Dass Brahms in seinem Brief an Joachim auf Sickingen und Hutten, die Helden der Reformation, zu sprechen kam, ist bezeichnend. Große Historie und schöne Landschaft verbanden sich für den jungen Hamburger an der Nahe zu einer doppelten Inspiration, die sich alsbald in der e-Moll-Cellosonate niederschlug. „Im Schatten der alten Veste Franz von Sickingens“ hat Brahms den ersten Satz seiner e-Moll-Cellosonate entworfen und am f-Moll-Quintett op. 34 gearbeitet, noch in der Urfassung als Streichquintett mit zwei Celli. Der Klang des Cellos hatte es ihm in jenem Sommer besonders angetan.

Konzerte bei Frau Schumann in Bad Münster am Stein

Wie jene „Ebernburger Frühsommertage“ abliefen, hat Albert Dietrich in einem Brief an seine Frau festgehalten: „An den Vormittagen wurde fleißig gearbeitet. Brahms und Dietrich komponierten, Frau Schumann übte. Nachmittags musizierten sie, wenn sie nicht zusammen eine Tour in die schöne Umgebung machten, miteinander nach Herzenslust. Jeder Tag endete mit einem musikalischen Abend bei Frau Schumann.“ (Kalbeck) Dabei wurde ausschließlich am Klavier musiziert, auch Kammermusik von Brahms in vierhändigen oder zweihändigen Fassungen. Dietrich berichtete: „Frau Schumann spielte uns eine große Sonate von Schumann vor, dann spielte sie mit mir das Sextett von Brahms“ – also das B-Dur-Streichsextett in vierhändiger Fassung. „Zuletzt spielte Brahms aus seinen großen Quartetten und anderes.“ Das g-Moll-Klavierquartett mit dem „Zigeunerfinale“ ist damals also in improvisierten Fassungen des Komponisten für Soloklavier erklungen. 

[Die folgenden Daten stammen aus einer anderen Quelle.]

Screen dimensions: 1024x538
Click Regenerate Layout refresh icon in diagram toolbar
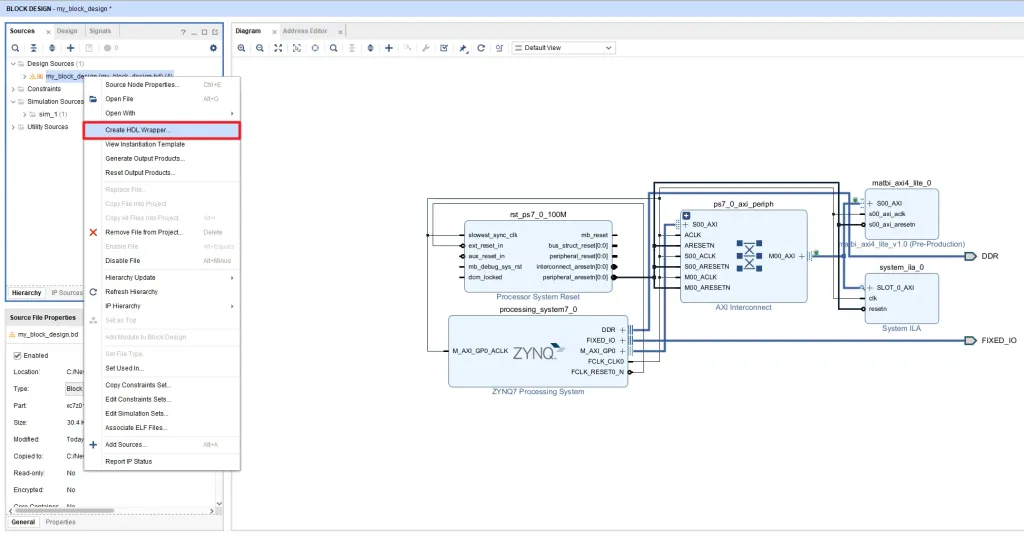point(481,48)
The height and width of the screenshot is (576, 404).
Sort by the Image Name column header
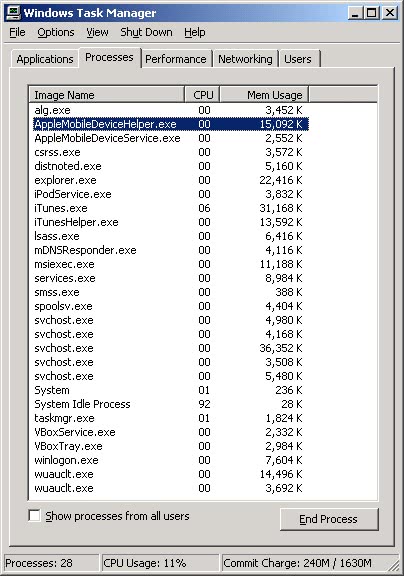(x=107, y=95)
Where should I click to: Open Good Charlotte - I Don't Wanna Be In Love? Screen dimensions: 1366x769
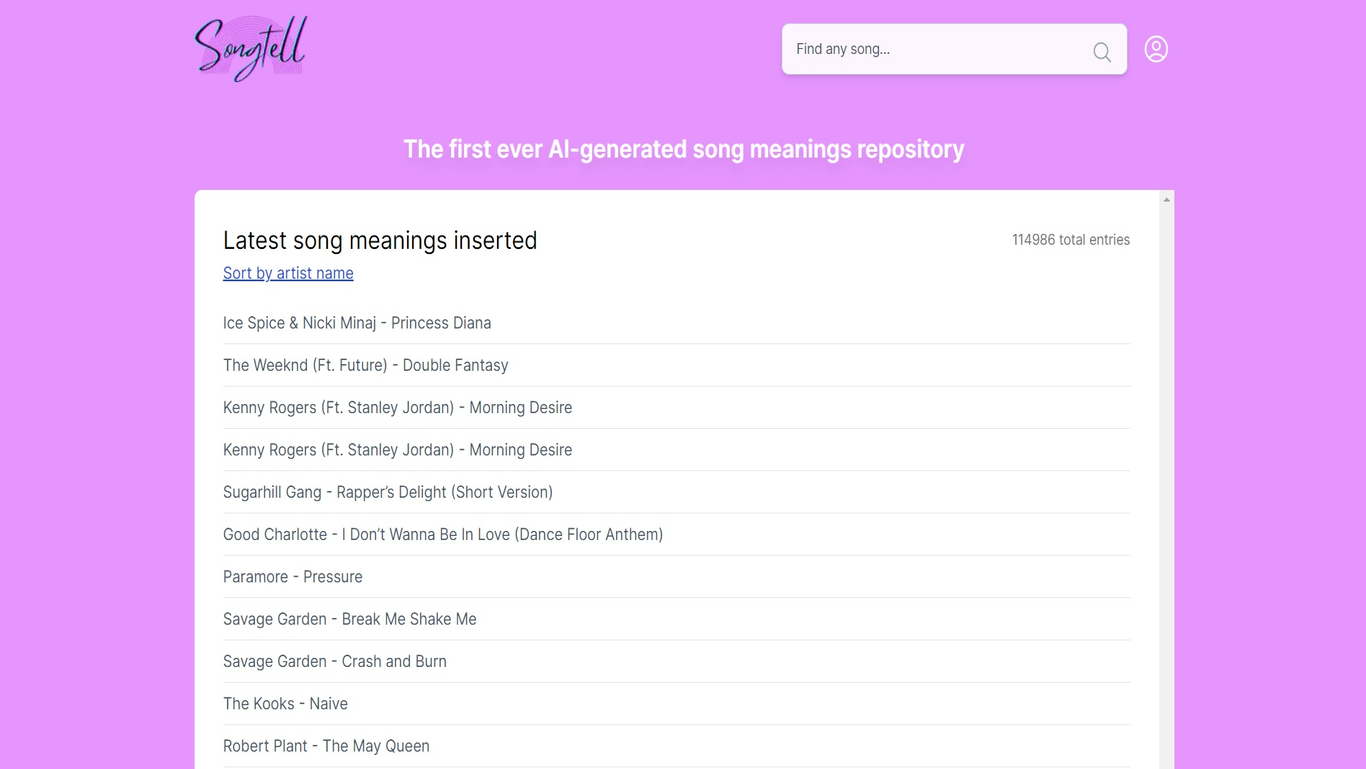443,534
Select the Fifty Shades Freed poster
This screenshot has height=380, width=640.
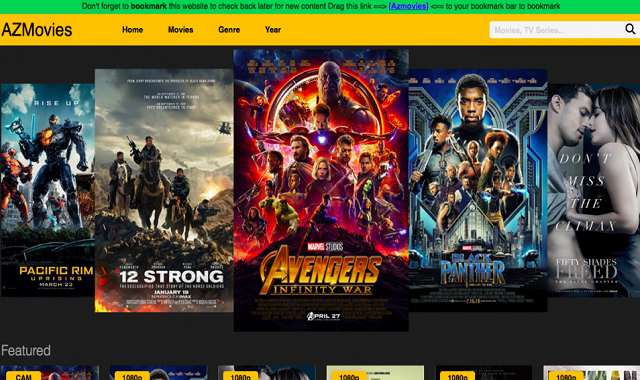coord(593,190)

Wanderer durch die schöne Pfalz

Die Wanderungen, die von den Freunden unternommen wurden, hat Siegfried Kross in seiner Brahms-Biographie beschrieben. Der junge Dresdner Komponist Heinrich von Sahr, vier Jahre älter als Brahms, stieß zum Freunde-Duo hinzu. Man wanderte zunächst „die Nahe aufwärts über Sobernheim und Kirn bis nach Idar-Oberstein“. Als Clara Schumann Ende Juni in die Schweiz abreiste, hielt es auch das Komponisten-Trio nicht mehr im Nahetal: „Am 29. Juni verließen die drei Freunde Ebernburg und zogen gemeinsam diesmal nach Süden, zunächst die Alsenz hinauf, bogen dann nach Osten ab auf den Donnersberg und übernachteten an seinem Fuße in Dannenfels. Dann ging es weiter über Grünstadt nach Bad Dürkheim und Neustadt an der Weinstraße. Das Hambacher Schloss war selbstverständlich für junge Leute ein Anziehungspunkt, dann ging es zu den Burgruinen Trifels und Madenburg, in die geschichtsträchtige Pfalz. Schließlich nahm man die Eisenbahn über Landau nach Karlsruhe.“ (Siegfried Kross, Johannes Brahms, Band 1, Bonn 1997, S. 379-380).

Im Sommer 1862 hat sich Brahms also einige der schönsten Gegenden im heutigen Rheinland-Pfalz erwandert. Dabei kündeten die Burgruinen in Ebernburg, Hambach und Annweiler vom deutschen Mittelalter, der Reformation und der jüngsten Geschichte. Et­was von der ge­heim­nis­vol­len At­mo­sphä­re jenes Som­mers spricht aus dem wun­der­vol­len, im­pres­si­o­nis­tisch zar­ten Be­ginn der e-Moll-Cellosonate. Er wirkt wie ein Ein­tau­chen in ver­sun­ke­ne Zei­ten.